[Saved data entries]
────────

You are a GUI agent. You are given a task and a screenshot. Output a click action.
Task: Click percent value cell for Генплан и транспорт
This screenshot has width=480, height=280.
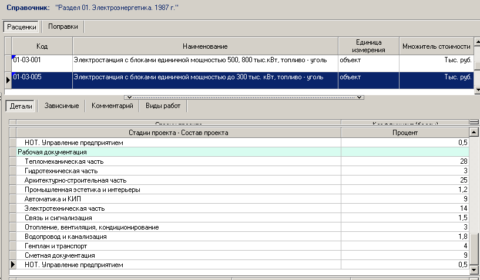pyautogui.click(x=405, y=246)
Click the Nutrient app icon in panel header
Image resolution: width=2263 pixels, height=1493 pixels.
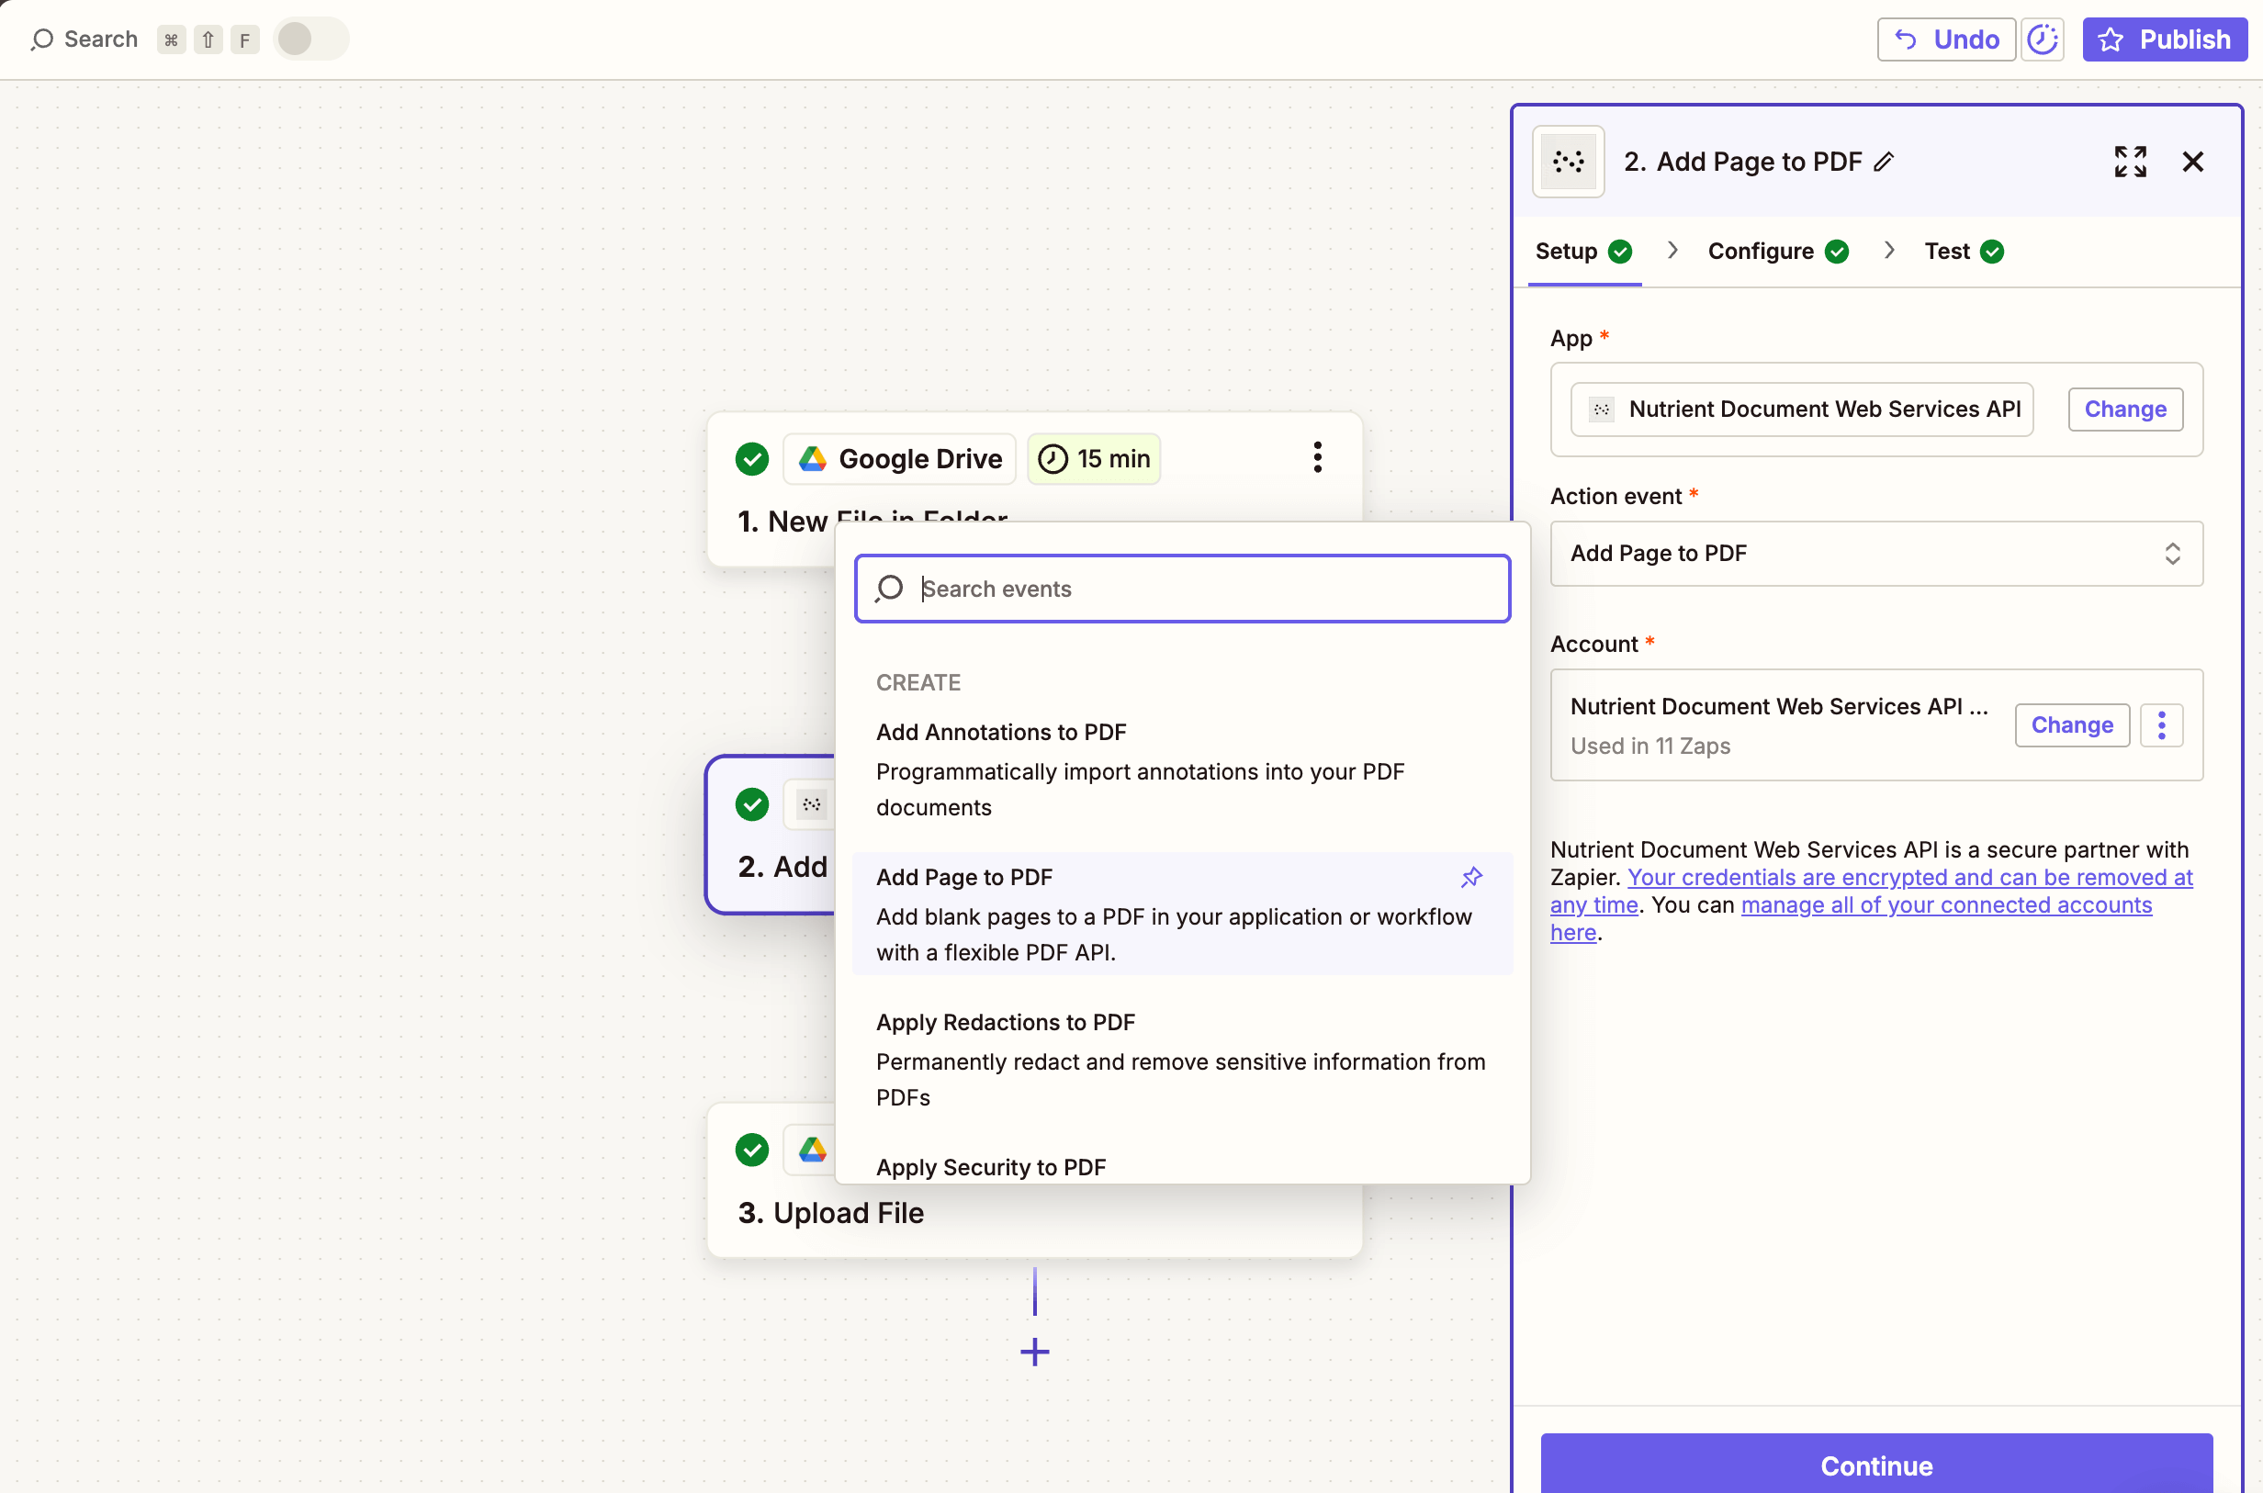1568,162
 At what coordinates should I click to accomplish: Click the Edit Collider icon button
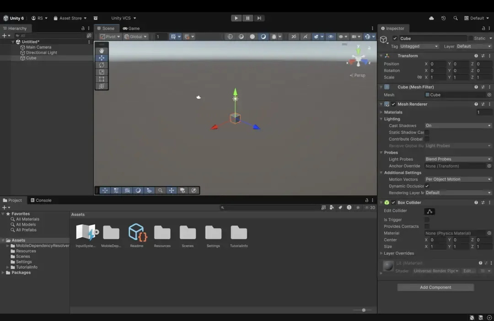tap(429, 211)
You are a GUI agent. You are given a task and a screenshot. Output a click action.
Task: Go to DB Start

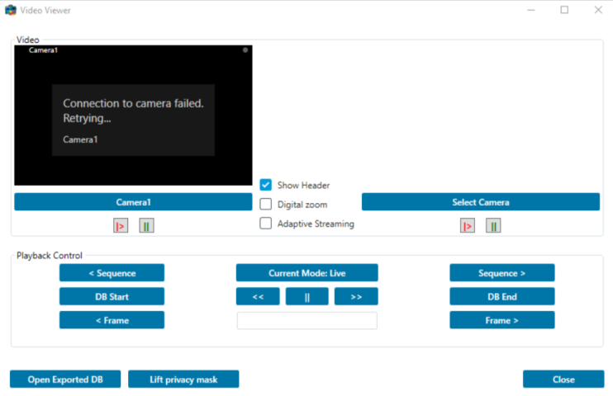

────────

Rewrite the items above, changing every "screenshot" to "screen capture" and keeping everything else the same. Omit the pictures from your answer.

_Exercise result_:
You are a GUI agent. You are given a task and a screen capture. Output a click action.
Task: Click percent value cell for Генплан и транспорт
This screen capture has width=480, height=280.
pyautogui.click(x=405, y=246)
Click the Nutrient app icon in panel header
Image resolution: width=2263 pixels, height=1493 pixels.
1568,162
 At what coordinates should I click to accomplish: Click the Edit Collider icon button
tap(429, 211)
You are a GUI agent. You are given a task and a screen capture. Output a click action.
Task: Go to DB Start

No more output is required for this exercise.